Continuous residence as a permanent resident

Re-Entry Permit and the Application to Preserve Residence for Naturalization Purposes

1. Continuous Residence

Continuous residence means that you must live in the U.S. as a permanent resident for a certain period of time. Most people must be permanent residents in continuous residence for five years (or three years if married to a U.S. citizen) before they can begin the naturalization process. For refugees, this means five years from the date you arrived in the U.S., which is usually the date you obtained permanent resident status. For those granted asylum status in the U.S., this period begins one year before you got permanent resident status. The date on your Permanent Resident Card is the date your five years begins. If you leave the United States for a long period of time, usually six months or more, you may "break" your continuous residence.

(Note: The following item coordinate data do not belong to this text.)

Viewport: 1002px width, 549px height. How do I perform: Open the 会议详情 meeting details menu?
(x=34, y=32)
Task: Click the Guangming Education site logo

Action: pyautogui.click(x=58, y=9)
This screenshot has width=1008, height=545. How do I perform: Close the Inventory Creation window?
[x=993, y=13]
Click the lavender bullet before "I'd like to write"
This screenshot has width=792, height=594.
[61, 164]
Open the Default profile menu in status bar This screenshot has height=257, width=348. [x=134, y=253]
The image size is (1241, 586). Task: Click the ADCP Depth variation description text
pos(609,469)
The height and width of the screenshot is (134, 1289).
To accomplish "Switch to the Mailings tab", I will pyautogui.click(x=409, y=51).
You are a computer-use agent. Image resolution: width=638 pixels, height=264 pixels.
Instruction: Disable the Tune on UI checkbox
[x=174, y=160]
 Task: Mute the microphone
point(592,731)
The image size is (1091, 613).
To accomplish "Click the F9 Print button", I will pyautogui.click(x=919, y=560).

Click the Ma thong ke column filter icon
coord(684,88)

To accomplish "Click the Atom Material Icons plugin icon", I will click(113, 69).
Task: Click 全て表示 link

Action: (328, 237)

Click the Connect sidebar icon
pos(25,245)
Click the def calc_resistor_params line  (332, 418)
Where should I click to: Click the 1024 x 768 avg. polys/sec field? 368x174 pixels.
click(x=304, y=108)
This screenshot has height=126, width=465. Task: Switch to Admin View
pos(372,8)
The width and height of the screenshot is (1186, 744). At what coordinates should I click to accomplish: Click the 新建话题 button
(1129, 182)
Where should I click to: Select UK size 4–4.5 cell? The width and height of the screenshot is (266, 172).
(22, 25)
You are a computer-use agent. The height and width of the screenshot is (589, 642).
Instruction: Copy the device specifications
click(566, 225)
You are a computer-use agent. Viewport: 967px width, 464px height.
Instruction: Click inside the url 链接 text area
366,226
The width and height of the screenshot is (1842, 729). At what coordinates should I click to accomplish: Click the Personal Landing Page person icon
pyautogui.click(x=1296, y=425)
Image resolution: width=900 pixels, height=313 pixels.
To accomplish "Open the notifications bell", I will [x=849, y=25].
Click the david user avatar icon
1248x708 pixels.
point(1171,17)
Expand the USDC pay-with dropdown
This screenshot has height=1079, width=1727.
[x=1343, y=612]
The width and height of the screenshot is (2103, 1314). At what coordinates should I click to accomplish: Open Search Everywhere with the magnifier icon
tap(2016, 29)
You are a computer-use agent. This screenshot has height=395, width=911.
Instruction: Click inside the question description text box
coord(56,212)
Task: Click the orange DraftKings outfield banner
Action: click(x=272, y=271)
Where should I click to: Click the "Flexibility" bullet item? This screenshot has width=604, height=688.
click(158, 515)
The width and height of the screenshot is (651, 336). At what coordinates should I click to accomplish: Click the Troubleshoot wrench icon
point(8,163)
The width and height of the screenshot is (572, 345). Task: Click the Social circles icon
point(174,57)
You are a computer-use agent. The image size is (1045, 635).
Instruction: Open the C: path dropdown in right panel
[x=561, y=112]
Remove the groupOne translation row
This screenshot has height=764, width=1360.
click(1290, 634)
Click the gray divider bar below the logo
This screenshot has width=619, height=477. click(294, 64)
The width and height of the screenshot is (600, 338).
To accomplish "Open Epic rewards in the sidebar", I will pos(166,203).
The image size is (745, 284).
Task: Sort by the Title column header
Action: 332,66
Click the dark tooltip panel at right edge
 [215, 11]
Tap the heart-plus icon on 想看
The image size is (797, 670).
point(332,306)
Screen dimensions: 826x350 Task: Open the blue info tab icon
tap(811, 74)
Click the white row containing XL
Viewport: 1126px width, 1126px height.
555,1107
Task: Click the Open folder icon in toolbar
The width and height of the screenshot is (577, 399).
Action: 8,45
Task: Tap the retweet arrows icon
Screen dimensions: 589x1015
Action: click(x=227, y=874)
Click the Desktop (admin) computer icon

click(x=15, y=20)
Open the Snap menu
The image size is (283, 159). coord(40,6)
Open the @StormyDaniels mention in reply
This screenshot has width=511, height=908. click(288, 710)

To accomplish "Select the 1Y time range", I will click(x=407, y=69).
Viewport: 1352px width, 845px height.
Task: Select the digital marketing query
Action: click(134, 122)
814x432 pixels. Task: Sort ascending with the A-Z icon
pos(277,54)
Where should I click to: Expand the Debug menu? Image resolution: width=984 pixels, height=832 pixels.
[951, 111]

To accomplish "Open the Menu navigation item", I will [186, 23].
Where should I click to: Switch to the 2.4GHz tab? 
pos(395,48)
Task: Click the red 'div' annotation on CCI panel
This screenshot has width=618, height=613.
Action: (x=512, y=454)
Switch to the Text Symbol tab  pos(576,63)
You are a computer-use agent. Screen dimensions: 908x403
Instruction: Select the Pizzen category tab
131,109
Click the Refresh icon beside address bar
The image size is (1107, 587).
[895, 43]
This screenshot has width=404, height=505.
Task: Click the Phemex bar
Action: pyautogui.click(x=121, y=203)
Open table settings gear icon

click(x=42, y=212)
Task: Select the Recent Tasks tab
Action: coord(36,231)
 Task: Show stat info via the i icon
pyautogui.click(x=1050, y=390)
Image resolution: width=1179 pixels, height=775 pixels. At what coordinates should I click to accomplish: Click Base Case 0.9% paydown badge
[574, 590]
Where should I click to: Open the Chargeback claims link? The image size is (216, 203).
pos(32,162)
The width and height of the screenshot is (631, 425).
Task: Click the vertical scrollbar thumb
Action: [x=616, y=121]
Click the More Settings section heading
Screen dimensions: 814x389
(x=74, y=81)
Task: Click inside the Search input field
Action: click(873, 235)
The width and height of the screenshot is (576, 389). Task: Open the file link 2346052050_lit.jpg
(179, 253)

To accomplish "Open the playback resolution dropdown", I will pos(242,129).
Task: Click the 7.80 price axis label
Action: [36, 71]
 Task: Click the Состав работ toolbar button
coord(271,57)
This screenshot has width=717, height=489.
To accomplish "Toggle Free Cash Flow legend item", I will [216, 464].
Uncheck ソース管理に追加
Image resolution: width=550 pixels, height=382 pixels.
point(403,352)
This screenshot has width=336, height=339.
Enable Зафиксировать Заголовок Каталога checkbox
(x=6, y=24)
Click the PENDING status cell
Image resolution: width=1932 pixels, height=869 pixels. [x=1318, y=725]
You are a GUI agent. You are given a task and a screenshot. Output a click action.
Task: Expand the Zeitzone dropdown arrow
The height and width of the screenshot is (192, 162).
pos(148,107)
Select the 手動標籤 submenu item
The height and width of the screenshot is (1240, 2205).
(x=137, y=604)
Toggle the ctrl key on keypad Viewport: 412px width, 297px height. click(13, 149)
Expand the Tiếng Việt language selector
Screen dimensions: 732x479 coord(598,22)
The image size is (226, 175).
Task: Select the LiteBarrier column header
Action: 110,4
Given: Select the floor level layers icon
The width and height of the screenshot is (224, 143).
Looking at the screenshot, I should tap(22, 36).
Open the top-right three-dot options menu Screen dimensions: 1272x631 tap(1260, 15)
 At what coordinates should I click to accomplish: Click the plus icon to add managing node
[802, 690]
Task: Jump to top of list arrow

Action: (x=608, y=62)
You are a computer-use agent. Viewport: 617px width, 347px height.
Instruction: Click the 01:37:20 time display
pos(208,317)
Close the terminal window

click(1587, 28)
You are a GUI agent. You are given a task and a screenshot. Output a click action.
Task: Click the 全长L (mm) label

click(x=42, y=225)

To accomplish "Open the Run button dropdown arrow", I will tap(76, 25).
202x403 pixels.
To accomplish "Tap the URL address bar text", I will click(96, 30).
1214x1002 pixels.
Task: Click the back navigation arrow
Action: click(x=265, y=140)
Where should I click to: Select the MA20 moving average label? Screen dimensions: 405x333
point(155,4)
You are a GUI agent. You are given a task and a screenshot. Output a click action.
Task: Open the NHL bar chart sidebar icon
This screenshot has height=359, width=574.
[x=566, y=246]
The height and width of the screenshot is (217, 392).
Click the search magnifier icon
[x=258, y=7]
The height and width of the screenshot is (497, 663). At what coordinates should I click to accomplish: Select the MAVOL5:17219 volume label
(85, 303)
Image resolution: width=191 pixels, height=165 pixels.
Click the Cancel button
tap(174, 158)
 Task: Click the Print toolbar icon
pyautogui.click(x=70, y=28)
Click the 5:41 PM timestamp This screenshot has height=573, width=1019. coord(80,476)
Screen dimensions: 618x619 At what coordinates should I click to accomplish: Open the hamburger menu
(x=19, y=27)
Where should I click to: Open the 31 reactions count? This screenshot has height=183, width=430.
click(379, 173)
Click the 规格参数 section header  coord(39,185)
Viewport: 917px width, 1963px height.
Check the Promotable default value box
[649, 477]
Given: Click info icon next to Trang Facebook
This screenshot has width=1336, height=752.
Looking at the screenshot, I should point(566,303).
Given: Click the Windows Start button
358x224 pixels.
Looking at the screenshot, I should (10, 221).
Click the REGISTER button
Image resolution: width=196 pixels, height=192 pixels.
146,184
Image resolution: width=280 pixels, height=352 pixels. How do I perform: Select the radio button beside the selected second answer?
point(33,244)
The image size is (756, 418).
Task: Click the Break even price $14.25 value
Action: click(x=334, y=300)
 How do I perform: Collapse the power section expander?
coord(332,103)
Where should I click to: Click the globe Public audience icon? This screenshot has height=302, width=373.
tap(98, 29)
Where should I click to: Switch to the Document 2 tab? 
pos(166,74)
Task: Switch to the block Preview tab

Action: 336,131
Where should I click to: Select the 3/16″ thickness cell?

If you leave the United States for one year or longer, you are only allowed to return to the United States with a re-entry permit. You must apply for this re-entry permit before you leave the United States. In most cases, none of the time you were in the United States before you left the country for a long period of time will count toward your time in continuous residence. This means that you will need to begin your continuous residence again after you return to the United States and you may have to wait up to four years and one day before you can apply for naturalization.

TIP: A re-entry permit (Form I-131) and the Application to Preserve Residence for Naturalization Purposes (Form N-470) are not the same. You may show a re-entry permit instead of your Permanent Resident Card (if you have been gone for less than 12 months) or instead of a visa (if you have been gone for more than 12 months) when you return to the United States after a temporary absence.

Be aware that absences from the United States while your naturalization application is pending could cause problems with your eligibility, especially if you accept employment abroad.

If you leave the U.S. for:

Your resident status is:              

 

To keep your staus you must:

More than six months

Possibly broken

 

Prove that you continued to live, work, and/or have ties to the U.S. (e.g. paid taxes) while you were away.

 

More than one year       

 

Broken

In most cases, your status as a continuous residence ends and will begin again when you return. Apply for a re-entry permit before you leave if you plan to return to the U.S. as a permanent resident.